Using the SAEHO + hybrid classifier, the mean values for dataset 1 are 0.067815 and the standard deviation is 0.00845, while for dataset 2, values are 0.056796 and 0.013462, for mean and standard deviation, respectively. In a similar manner, the mean and standard deviation values for the SU-CMO + hybrid classifier are 0.052639 and 0.01129 for dataset 1. In addition, the mean and standard deviation values for dataset 2 are 0.070559 and 0.007432, respectively.

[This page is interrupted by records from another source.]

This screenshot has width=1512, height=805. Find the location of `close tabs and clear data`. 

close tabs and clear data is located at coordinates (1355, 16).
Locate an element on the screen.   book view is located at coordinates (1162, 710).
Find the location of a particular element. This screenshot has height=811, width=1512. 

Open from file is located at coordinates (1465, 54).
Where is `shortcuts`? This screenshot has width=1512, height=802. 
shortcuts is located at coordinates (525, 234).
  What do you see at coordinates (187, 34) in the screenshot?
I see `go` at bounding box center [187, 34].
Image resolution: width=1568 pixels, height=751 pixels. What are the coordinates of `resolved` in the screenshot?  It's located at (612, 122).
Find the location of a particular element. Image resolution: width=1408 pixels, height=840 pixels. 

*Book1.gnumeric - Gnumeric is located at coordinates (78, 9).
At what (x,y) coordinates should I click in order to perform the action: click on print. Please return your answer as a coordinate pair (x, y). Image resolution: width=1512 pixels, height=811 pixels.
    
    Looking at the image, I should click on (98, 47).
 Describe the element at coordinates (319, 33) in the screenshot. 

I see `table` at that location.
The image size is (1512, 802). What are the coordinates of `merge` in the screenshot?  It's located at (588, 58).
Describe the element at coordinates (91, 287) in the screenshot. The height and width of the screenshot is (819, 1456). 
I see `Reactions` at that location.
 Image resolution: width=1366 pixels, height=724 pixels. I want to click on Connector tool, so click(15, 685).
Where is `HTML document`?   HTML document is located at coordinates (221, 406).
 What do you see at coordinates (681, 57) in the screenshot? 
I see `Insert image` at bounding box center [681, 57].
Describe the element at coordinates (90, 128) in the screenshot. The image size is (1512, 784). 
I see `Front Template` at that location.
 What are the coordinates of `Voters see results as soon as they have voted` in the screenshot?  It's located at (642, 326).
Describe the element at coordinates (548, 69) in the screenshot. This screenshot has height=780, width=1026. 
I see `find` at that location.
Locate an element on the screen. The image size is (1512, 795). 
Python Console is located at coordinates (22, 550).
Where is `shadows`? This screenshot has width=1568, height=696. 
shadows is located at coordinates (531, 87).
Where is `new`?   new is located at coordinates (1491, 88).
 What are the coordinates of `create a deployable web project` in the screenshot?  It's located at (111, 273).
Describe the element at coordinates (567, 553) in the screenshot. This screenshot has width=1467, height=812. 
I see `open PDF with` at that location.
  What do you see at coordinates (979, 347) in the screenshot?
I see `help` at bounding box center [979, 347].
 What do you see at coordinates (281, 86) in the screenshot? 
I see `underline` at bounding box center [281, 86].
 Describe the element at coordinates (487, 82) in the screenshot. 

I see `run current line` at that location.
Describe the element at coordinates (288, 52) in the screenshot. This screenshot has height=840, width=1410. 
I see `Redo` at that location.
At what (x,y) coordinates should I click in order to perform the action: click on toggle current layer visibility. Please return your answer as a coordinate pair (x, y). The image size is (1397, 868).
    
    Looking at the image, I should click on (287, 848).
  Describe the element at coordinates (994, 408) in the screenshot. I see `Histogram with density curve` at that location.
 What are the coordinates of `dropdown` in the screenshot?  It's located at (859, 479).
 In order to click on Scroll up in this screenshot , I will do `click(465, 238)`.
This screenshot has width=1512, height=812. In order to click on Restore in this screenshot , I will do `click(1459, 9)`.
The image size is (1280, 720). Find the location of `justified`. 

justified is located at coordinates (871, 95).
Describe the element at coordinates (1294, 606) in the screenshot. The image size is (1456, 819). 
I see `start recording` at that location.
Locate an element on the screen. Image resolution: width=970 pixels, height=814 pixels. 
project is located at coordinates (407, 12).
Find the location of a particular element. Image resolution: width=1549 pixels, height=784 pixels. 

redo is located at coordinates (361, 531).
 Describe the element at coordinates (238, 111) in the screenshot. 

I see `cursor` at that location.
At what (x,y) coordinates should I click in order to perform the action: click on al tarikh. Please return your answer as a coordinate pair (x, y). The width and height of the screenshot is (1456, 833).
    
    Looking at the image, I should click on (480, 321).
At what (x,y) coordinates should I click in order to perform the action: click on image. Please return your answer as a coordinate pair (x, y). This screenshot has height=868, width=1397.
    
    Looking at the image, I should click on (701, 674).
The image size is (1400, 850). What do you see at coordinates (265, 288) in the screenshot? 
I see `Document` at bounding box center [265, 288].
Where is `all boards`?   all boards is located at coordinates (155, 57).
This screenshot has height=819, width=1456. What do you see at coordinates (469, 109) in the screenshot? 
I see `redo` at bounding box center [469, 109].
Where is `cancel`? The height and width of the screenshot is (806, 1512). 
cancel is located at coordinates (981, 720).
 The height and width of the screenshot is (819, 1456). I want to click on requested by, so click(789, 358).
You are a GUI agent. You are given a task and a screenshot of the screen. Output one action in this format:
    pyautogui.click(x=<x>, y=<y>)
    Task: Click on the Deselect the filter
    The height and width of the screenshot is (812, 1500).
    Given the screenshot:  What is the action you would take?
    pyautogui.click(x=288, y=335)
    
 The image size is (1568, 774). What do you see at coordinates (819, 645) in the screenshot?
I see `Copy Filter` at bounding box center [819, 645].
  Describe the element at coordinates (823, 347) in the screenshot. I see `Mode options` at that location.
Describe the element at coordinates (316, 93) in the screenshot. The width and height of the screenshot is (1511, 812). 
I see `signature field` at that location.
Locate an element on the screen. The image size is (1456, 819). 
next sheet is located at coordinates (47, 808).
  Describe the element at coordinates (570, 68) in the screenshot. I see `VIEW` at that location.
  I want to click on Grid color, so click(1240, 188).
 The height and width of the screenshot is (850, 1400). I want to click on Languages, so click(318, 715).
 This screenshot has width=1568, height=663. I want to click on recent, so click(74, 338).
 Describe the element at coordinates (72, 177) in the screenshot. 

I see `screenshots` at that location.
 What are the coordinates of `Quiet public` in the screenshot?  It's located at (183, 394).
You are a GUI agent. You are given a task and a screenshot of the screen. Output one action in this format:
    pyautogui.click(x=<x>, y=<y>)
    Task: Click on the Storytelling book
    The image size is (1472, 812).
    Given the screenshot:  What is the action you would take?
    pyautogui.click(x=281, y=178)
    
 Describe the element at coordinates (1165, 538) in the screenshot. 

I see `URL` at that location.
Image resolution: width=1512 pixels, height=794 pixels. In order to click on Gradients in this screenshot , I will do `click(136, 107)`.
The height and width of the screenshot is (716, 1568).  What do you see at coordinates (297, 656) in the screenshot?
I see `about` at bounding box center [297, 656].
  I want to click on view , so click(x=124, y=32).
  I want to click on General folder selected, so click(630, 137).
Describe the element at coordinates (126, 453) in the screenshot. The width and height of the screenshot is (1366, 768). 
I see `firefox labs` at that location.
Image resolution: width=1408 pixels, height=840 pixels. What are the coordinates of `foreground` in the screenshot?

In Figure 10 and Figure 11, SAEHO + hybrid classifier and SU-CMO + hybrid classifier show promising results in classifying IoT security attacks over various methods for both datasets. However, dataset 2 contains various kinds of IoT security attacks, including DoS, reconnaissance, analysis, exploit, shell code, backdoor, fuzzer, and worms, but both frameworks, i.e., SAEHO + hybrid classifier and SU-CMO + hybrid classifier, classify these attacks into a single category, i.e., “Attack”. Additionally, there is no provision to take the action to prevent the attack when it occurs.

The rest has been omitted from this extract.